■ TASK DESCRIPTION
Count the lines below that hold the string "question". Give only that number.

··· RAW DATA ···

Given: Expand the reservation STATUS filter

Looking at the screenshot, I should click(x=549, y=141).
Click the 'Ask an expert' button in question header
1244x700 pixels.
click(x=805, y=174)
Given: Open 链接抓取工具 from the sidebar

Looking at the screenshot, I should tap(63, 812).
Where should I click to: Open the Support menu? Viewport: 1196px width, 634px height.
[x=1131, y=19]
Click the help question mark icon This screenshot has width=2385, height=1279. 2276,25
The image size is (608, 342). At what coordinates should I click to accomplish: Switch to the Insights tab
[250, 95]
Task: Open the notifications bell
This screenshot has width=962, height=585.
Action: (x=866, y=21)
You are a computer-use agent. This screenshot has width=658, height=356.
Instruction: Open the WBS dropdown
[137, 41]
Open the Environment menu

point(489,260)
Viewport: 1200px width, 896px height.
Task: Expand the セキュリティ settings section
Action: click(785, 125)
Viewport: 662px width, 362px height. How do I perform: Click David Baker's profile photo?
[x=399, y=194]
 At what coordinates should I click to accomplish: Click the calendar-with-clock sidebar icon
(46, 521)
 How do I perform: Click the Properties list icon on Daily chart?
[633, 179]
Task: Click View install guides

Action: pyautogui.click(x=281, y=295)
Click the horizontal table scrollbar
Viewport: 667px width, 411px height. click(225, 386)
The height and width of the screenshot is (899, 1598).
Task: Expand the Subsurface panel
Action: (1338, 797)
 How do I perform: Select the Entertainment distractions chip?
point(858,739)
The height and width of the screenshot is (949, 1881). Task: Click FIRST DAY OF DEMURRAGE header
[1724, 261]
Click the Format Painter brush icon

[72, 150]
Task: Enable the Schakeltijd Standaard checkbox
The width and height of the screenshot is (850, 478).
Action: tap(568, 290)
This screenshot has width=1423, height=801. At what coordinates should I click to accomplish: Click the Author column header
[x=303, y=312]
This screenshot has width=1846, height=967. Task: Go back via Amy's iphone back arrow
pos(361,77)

···

■ ANSWER FOR THIS EXERCISE
2